I suspect fans of the genre aren't even showing up to be scared anymore. How can they be? They know the rules. What passes for great horror today is really 'horrortainment:' competent atmosphere and innovative gore slapped on an obvious template. And such has been the reaction to "The Crazies," which has a relatively high 72% Rotten Tomatoes metascore, based on 130 reviews. The consensus is that the film is "uncommonly intelligent," without reference to the embarrassingly low mean intellect of 21st century horror.

And "The Crazies" does have competent atmosphere, though it's merely that. Following a promising start, the film still suffers from the stilted predictability that plagues the genre at its worst, and it shouldn't be praised for performing above a very low average, especially when nothing interesting happens after the first twenty minutes.

There's a gravity to act one, before the meddlesome government steps in and fucks up the film, with attention paid to the fact that the Crazies are our (suddenly creatively homicidal) friends and neighbors. There's your movie: what does it mean to be brutally attacked by the people you love? Why don't we leave it at that and do away with this trite big brother/quarantine shtick? All it nets us is regurgitated social commentary, a half-hearted compound escape sequence, and a film that's approximately 30% walking.
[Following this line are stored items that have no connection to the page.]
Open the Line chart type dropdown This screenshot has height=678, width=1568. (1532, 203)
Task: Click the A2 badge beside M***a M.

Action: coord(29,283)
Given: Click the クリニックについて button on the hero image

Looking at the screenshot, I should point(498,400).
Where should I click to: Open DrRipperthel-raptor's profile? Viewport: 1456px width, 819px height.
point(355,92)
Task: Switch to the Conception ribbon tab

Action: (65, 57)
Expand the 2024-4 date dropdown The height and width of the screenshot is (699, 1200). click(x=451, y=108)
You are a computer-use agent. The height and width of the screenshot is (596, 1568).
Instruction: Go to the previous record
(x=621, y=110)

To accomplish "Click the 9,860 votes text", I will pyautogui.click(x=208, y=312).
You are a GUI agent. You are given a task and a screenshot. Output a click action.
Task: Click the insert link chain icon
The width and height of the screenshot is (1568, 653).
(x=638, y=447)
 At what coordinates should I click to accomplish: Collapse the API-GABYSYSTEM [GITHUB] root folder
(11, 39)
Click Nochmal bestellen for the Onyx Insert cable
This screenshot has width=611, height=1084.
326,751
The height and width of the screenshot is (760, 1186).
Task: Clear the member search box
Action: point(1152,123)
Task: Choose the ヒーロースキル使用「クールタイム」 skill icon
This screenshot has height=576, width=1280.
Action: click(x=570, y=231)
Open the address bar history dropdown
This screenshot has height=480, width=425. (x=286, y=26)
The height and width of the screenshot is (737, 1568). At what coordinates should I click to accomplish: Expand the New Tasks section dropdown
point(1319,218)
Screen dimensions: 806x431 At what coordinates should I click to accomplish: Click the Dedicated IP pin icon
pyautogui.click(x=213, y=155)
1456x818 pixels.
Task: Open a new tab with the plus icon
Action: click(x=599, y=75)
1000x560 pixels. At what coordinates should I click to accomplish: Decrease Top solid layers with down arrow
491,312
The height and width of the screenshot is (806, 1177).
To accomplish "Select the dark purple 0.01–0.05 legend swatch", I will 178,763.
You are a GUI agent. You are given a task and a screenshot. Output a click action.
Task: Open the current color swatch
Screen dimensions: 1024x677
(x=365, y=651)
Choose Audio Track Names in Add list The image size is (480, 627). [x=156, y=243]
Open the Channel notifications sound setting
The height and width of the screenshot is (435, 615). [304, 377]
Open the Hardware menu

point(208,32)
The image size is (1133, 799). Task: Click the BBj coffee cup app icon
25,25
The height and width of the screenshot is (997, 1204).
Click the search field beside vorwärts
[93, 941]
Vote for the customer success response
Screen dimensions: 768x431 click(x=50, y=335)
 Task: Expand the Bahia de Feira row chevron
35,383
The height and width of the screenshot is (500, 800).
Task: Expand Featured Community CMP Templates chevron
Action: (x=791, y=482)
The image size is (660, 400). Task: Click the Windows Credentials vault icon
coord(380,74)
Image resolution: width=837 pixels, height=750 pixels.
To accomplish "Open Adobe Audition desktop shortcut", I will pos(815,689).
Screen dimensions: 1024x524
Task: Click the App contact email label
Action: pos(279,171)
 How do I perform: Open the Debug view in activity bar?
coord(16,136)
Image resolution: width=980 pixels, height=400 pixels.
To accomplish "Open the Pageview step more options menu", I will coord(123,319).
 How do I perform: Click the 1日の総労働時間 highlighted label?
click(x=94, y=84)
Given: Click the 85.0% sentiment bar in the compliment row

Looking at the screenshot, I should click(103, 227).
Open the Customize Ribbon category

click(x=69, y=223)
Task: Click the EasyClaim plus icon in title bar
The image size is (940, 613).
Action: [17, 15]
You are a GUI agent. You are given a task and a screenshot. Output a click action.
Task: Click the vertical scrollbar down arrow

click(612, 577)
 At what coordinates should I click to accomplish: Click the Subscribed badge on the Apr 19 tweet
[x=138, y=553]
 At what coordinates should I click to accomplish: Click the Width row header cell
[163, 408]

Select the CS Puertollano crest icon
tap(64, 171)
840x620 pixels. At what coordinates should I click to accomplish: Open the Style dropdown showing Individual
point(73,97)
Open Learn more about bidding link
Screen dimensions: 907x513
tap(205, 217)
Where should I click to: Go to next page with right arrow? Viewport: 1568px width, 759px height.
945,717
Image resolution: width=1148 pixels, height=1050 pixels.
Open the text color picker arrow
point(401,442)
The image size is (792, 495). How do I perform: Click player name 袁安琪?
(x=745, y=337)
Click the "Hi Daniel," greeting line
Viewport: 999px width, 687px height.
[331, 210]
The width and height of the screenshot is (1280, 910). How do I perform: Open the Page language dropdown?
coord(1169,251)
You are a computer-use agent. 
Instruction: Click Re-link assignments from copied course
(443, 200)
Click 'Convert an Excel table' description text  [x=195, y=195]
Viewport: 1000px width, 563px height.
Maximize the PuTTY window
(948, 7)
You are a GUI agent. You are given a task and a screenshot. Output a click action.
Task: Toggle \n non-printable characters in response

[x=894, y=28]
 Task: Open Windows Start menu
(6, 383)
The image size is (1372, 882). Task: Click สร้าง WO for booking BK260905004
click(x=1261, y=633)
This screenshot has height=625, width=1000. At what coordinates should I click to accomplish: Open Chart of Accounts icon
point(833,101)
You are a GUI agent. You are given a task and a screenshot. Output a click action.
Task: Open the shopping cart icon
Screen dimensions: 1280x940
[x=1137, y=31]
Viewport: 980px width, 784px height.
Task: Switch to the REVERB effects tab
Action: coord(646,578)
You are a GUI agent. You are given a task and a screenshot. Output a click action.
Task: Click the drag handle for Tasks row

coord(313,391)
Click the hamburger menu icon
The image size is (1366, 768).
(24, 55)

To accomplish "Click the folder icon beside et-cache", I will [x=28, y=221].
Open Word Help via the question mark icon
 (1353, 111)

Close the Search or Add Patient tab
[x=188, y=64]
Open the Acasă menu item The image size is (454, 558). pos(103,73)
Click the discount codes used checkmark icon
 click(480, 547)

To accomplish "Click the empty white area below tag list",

And the walking dissolves into more walking, which is intermittently punctuated with exactly the sort of scenes you would expect in a post-apocalyptic zombie flick. Where do we go? Is one of our party members infected? Why don't you wait in this dimly-lit diner alone while I go do something important?

An occasional effective jump scare, menacing visual, and suspenseful moment aren't enough to make up for a wholly second-rate script. It all goes back to that first sentence. "The Crazies" is not scary. And it's not scary just because it doesn't surprise us, but also because it exists in a world without consequence. Early in the film, a son and his mother stow away in a coat closet to hide from her infected husband. When dad finds them, he doesn't yank them out—He locks them in and sets the house on fire.

Okay, you got me—Now what? We cut out of the scene and never see any of the characters again. What? If you really want to horrify me, stick me in that closet with the burning family. Let me feel the smoke inhalation and smell the singed flesh.

Like comedy and laughter, if a horror film finds a way to frighten this jaded moviegoer, I'm more than willing to overlook its flaws elsewhere. But the last thing I should ever feel is comfortable—No, scratch that. The last thing I should ever feel is bored, and "The Crazies" is a boring film. It's objectively a step above "Legion" or "The Wolfman," but I suppose that's what passes for praise in the current horror climate.